His primary areas of investigation include Thermal conductivity, Thermodynamics, Viscosity, Transient and Analytical chemistry. In the field of Thermal conductivity, his study on Thermal conductivity measurement overlaps with subjects such as Dispersant. His work on Atmospheric temperature range and Tait equation as part of general Thermodynamics research is frequently linked to Fluid transport, thereby connecting diverse disciplines of science.
His Temperature dependence of liquid viscosity study in the realm of Viscosity connects with subjects such as Standard deviation. His biological study spans a wide range of topics, including Mechanics, Carbon nanotube and Exact geometry. His Analytical chemistry study incorporates themes from Saturation and Mineralogy.
Marc J. Assael mainly investigates Thermodynamics, Thermal conductivity, Viscosity, Atmospheric temperature range and Transient. His work in the fields of Thermodynamics, such as Triple point, Refrigerant and Supercritical fluid, intersects with other areas such as Range. His Thermal conductivity research includes themes of Thermal conduction, Mechanics and Analytical chemistry.
His Viscosity research is multidisciplinary, relying on both Toluene, Vibrating wire and Alkane. His Atmospheric temperature range research includes elements of Saturation, Absolute measurement, Methanol and Atmospheric pressure. His Transient research is multidisciplinary, incorporating perspectives in Carbon nanotube, Work and Finite element method, Exact geometry.
The scientist’s investigation covers issues in Thermal conductivity, Thermodynamics, Viscosity, Atmospheric temperature range and Triple point. He combines subjects such as Nanofluid, Copper, Mechanics and Analytical chemistry with his study of Thermal conductivity. His Nanofluid research focuses on Transient and how it relates to Heat transfer coefficient.
Many of his research projects under Thermodynamics are closely connected to Temperature and pressure with Temperature and pressure, tying the diverse disciplines of science together. His study in the field of Viscometer is also linked to topics like Calibration. As part of one scientific family, Marc J. Assael deals mainly with the area of Atmospheric temperature range, narrowing it down to issues related to the Supercritical fluid, and often Refrigerant.
Marc J. Assael mostly deals with Thermal conductivity, Thermodynamics, Viscosity, Atmospheric temperature range and Equation of state.
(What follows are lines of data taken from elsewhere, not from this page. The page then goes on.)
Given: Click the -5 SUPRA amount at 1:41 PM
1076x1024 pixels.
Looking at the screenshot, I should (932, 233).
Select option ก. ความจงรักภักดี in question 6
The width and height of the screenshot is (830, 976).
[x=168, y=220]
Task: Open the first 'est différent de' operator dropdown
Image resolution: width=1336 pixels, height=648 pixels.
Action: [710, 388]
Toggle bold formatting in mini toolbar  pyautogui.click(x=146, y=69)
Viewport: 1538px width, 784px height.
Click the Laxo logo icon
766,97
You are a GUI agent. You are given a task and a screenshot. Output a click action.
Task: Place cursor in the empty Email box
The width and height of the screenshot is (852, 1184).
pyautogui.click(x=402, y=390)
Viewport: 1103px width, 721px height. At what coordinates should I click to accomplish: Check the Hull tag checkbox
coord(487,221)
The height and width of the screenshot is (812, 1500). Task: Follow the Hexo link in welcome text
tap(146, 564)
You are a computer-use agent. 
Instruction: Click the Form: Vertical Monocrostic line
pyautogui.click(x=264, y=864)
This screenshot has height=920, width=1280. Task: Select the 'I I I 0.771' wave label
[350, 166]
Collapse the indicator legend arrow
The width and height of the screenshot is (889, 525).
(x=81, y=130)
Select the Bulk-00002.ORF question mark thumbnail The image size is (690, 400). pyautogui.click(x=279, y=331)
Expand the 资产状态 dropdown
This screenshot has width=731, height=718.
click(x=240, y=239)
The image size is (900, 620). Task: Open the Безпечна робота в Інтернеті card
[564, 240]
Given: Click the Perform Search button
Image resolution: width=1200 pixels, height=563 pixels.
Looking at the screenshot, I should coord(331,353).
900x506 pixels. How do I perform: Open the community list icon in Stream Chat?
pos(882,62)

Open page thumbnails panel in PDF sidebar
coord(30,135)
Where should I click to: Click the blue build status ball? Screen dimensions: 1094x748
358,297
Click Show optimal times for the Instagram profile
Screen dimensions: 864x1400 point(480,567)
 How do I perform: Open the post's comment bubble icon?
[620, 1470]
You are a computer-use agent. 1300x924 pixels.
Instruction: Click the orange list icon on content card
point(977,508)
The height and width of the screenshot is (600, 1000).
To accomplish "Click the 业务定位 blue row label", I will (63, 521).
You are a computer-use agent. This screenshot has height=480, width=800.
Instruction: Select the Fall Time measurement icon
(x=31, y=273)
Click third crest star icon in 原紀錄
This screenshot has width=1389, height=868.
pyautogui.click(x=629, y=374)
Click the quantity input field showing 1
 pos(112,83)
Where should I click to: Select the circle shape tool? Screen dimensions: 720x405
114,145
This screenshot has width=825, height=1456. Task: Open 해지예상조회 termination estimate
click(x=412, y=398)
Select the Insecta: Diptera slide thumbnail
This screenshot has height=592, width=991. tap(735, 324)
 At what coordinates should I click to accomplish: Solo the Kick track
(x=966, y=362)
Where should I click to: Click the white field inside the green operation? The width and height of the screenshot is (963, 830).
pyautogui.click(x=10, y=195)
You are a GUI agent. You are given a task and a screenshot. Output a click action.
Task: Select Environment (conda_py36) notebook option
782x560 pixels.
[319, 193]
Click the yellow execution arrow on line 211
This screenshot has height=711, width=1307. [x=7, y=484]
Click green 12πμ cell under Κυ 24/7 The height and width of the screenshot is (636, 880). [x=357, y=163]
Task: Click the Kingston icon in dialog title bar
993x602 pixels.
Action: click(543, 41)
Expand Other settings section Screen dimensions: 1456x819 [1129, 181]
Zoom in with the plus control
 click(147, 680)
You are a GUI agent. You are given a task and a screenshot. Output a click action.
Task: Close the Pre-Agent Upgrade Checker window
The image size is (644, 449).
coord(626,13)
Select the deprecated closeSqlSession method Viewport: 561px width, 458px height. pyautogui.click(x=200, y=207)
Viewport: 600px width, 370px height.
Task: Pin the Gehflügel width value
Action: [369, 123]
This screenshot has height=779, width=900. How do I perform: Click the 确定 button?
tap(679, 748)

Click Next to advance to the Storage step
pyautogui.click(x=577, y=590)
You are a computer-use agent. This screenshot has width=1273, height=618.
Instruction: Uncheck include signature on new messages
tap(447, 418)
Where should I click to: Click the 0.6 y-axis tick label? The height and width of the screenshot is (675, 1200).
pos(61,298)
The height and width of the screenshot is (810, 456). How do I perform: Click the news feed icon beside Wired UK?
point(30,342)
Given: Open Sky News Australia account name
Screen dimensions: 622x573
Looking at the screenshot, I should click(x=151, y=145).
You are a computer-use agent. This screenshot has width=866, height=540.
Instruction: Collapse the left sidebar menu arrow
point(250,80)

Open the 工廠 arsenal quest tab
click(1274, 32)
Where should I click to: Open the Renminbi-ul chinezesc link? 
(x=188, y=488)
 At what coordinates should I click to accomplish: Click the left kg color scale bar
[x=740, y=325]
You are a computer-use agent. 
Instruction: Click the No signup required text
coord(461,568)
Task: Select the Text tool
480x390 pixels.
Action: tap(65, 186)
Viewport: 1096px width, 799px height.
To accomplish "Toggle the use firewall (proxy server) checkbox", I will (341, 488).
His studies deal with areas such as Nanofluid, Heat transfer, Analytical chemistry, Tin and Copper as well as Thermal conductivity. His work deals with themes such as Bismuth, Liquid bismuth, Refrigerant, Germanium and Supercritical fluid, which intersect with Analytical chemistry.
In his articles, Marc J. Assael combines various disciplines, including Thermodynamics and Temperature and pressure. Range and Calibration are fields of study that overlap with his Viscosity research. His work investigates the relationship between Equation of state and topics such as Triple point that intersect with problems in Undecane.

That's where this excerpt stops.